* Begin Excerpted passage *
Mr. Webster to Mr. Rives.

No. 28.]

William C. Rives, Esq., etc.:

Sir: In the dispatch from this Department (No. 15) of the 5th of July last, you were instructed with reference to the application of Messrs. G. P. Judd and James Jackson Jarves, special commissioners of the Hawaiian Government, for the mediation of the Government of the United States for the purpose of adjusting the differences between that Government and the Government of France. In your dispatch (No. 49) of the 12th of September, you stated that you would avail yourself of the first suitable occasion towards bringing about an amicable adjustment of the controversy. It is believed, however, that you have not since mentioned the subject.

It appears from the accompanying letters addressed to the Department and to the Rev. Rufus Anderson by Mr. Judd, from Panama, that the French Government declined to accept the mediation of the Government of Great Britain, and dispatched an agent to the Sandwich Islands, whom Mr. Judd met at Panama, waiting for the arrival of an armed force from Callao, with which he intended to proceed to the islands for hostile purposes. The public journals have since announced that he had reached his destination and had entered upon a correspondence with the Hawaiian Government. This intelligence has given the President much pain. It has also alarmed the American Board of Missions, whose corresponding secretary visited this city last autumn, brought with him the letter from Mr. Judd to the Rev. Mr. Anderson above referred to, and made application for vessels of war of the United States to be sent to the islands for the protection of the persons and property of the missionaries there.
* End Excerpted passage *
### Prompt A
Using the dispatch to Mr. Rives above, decide whether each statement agrees with it. Answer yes or no for each, and quote the words of the dispatch that settle it. (i) The French Government accepted the mediation of the Government of Great Britain. (ii) Mr. Judd met the French agent at Panama. (iii) The corresponding secretary of the American Board of Missions applied for United States vessels of war to be sent to the islands.
### Prompt B
Carry on the dispatch to Mr. Rives from the point where it stops, writing the next part in the same voice.
* Begin Supplied records *
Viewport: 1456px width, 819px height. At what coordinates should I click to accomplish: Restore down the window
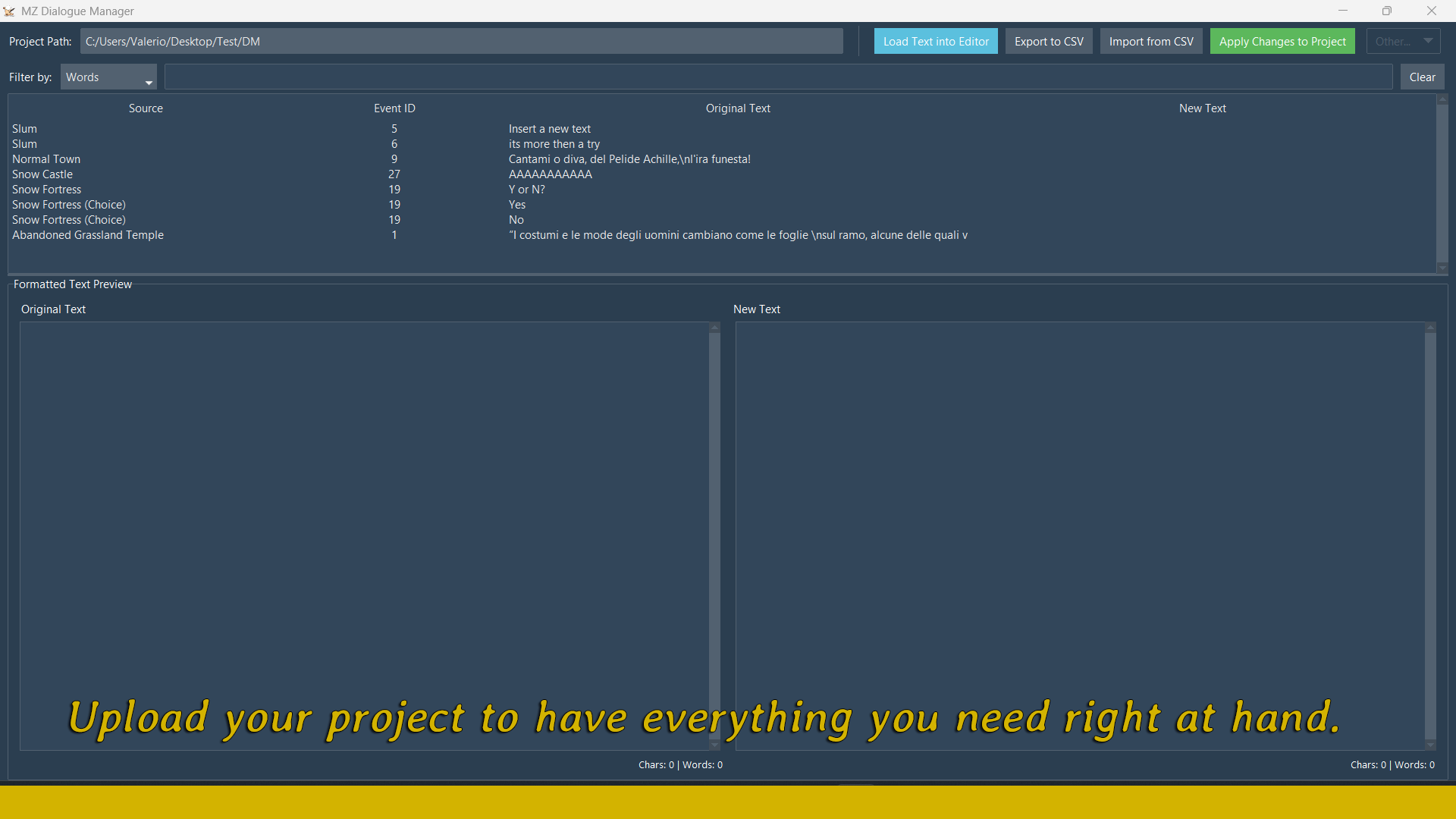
* End Supplied records *
* Begin Supplied records *
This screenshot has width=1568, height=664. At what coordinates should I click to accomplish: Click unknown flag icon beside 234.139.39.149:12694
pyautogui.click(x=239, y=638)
* End Supplied records *
* Begin Supplied records *
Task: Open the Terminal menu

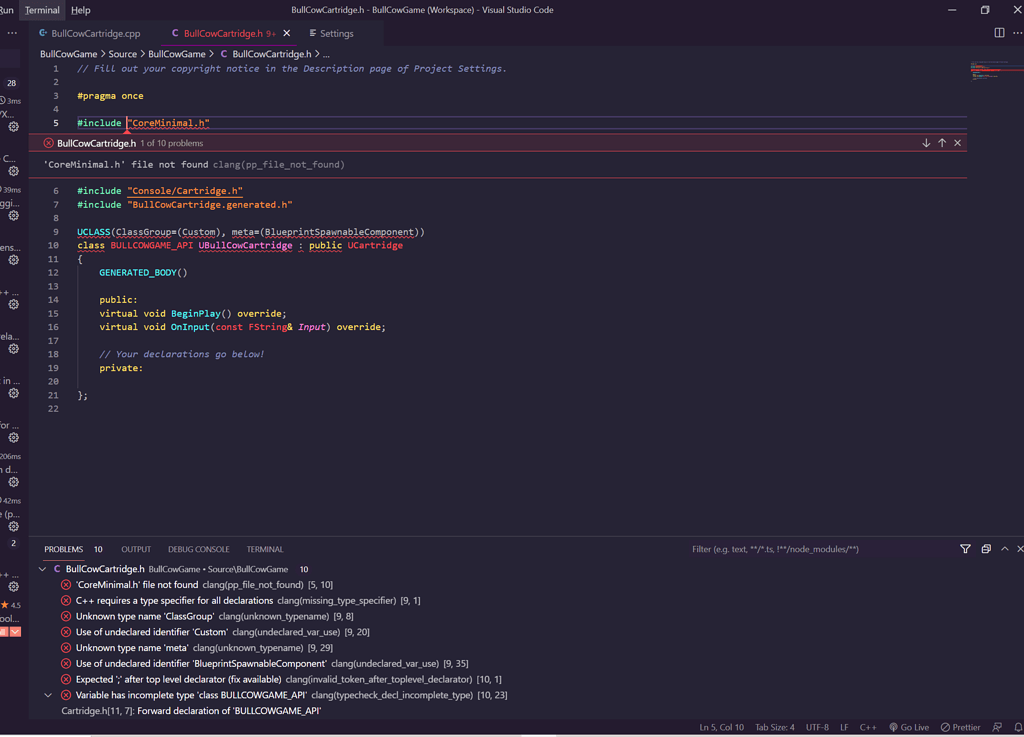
* End Supplied records *
### Result A
(i) No: "the French Government declined to accept the mediation of the Government of Great Britain"
(ii) Yes: "whom Mr. Judd met at Panama"
(iii) Yes: "made application for vessels of war of the United States to be sent to the islands for the protection of the persons and property of the missionaries there"

### Result B
Under these circumstances, if you should not already have made the French Government acquainted with the interest we feel in the independence of the islands, you will lose no time in taking that course.

The proceedings of M. Dillon and the French admiral there in 1849, so far as we are informed respecting them, seem, both in their origin and in their nature, to have been incompatible with any just regard for the Hawaiian Government as an independent state. They can not, according to our impressions, be accounted for upon any other hypothesis than a determination on the part of those officers to humble and annihilate that Government for refusing to accede to demands which, if granted, must have been at the expense of all self respect and substantial sovereignty. The further enforcement of those demands which, it appears, is the object of Mr. Perrin’s mission, would be tantamount to a subjugation of the islands to the dominion of France. A step like this could not fail to be viewed by the Government and people of the United States with a dissatisfaction which would tend seriously to [Page 98] disturb our existing friendly relations with, the French Government. This is a result to be deplored. If, therefore, it should not be too late, it is hoped that you will make such representations upon the subject to the minister of foreign affairs of France as will induce that Government to desist from measures incompatible with the sovereignty and independence of the Hawaiian Islands, and to make amends for the acts which the French agents have already committed there in contravention of the law of nations and of the treaty between the Hawaiian Government and France.

I am, sir, respectfully, your obedient servant,

Danl. Webster.

joint resolution.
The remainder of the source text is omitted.